What needs to be done: Only the lines from the one containing "Click the YouTube" through the final line of the entries below are wanted, each copied exactly.

Data shown:
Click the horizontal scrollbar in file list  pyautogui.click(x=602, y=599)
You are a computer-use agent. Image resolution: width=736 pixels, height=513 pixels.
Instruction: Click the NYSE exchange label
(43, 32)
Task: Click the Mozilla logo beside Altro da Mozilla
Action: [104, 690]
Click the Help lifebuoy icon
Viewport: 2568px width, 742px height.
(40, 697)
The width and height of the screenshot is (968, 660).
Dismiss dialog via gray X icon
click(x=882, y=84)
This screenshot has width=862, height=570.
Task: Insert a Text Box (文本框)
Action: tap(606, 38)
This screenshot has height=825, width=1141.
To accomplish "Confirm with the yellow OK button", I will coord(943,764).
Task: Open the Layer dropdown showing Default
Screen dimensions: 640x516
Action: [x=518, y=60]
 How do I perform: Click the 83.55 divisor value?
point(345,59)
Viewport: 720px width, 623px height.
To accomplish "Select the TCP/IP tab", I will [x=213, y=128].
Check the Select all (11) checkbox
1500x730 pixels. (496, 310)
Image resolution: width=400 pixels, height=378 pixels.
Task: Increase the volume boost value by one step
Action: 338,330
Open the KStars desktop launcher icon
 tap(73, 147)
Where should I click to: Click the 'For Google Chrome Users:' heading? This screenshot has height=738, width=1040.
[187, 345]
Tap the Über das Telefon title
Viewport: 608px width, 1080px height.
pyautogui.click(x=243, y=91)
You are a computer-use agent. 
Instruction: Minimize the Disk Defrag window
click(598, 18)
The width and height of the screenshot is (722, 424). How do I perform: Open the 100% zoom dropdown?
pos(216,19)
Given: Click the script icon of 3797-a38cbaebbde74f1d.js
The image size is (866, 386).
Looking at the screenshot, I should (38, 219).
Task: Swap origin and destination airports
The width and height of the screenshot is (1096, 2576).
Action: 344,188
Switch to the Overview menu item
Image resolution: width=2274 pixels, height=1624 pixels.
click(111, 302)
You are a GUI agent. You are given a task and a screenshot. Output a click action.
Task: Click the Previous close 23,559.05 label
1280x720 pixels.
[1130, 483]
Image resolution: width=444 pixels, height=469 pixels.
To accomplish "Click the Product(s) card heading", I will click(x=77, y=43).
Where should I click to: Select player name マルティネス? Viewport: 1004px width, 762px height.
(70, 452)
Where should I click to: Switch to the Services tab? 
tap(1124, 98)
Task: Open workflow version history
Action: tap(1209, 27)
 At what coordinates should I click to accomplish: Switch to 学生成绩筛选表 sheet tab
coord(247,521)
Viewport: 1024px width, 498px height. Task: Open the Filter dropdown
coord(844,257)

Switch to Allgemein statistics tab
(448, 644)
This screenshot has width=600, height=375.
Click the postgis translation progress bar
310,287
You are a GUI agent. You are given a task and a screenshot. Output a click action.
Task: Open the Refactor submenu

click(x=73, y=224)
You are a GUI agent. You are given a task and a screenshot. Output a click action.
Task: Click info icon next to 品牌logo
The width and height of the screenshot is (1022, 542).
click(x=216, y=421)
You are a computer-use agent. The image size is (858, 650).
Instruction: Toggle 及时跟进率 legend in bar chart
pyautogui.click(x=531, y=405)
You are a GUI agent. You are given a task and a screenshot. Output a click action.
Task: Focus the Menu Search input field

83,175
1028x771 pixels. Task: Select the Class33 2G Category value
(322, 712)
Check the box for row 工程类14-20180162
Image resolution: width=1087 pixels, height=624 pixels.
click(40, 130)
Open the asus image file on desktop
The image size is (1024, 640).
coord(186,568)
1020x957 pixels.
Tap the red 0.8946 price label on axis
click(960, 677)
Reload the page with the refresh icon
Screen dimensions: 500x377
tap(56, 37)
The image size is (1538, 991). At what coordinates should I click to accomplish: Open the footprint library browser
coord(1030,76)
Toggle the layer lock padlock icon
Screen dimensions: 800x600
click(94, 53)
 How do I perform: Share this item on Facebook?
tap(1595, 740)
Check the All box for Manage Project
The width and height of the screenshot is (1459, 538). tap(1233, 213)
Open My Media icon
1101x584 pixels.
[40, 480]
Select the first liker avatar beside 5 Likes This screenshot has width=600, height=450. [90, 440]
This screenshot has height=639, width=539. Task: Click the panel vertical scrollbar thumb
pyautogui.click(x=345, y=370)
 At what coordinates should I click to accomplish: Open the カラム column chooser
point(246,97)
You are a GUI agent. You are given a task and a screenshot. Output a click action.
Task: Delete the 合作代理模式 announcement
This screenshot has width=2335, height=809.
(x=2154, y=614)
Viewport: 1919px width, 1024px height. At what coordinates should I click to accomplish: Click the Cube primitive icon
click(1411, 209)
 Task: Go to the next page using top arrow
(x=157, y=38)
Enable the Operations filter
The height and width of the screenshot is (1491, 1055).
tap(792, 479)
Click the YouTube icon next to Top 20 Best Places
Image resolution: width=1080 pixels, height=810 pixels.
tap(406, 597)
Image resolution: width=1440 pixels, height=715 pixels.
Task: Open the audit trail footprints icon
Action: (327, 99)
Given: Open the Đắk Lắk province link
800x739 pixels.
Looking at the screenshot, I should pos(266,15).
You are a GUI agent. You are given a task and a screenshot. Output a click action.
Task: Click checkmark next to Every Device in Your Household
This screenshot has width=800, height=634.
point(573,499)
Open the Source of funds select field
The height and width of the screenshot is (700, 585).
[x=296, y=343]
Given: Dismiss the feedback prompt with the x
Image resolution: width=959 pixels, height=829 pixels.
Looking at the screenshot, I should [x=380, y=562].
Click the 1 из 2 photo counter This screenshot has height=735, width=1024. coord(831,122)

Output below:
Click the YouTube icon next to Top 20 Best Places
Image resolution: width=1080 pixels, height=810 pixels.
tap(406, 597)
Image resolution: width=1440 pixels, height=715 pixels.
Task: Open the audit trail footprints icon
Action: (327, 99)
Given: Open the Đắk Lắk province link
800x739 pixels.
Looking at the screenshot, I should pos(266,15).
You are a GUI agent. You are given a task and a screenshot. Output a click action.
Task: Click checkmark next to Every Device in Your Household
This screenshot has width=800, height=634.
point(573,499)
Open the Source of funds select field
The height and width of the screenshot is (700, 585).
[x=296, y=343]
Given: Dismiss the feedback prompt with the x
Image resolution: width=959 pixels, height=829 pixels.
Looking at the screenshot, I should [x=380, y=562].
Click the 1 из 2 photo counter This screenshot has height=735, width=1024. coord(831,122)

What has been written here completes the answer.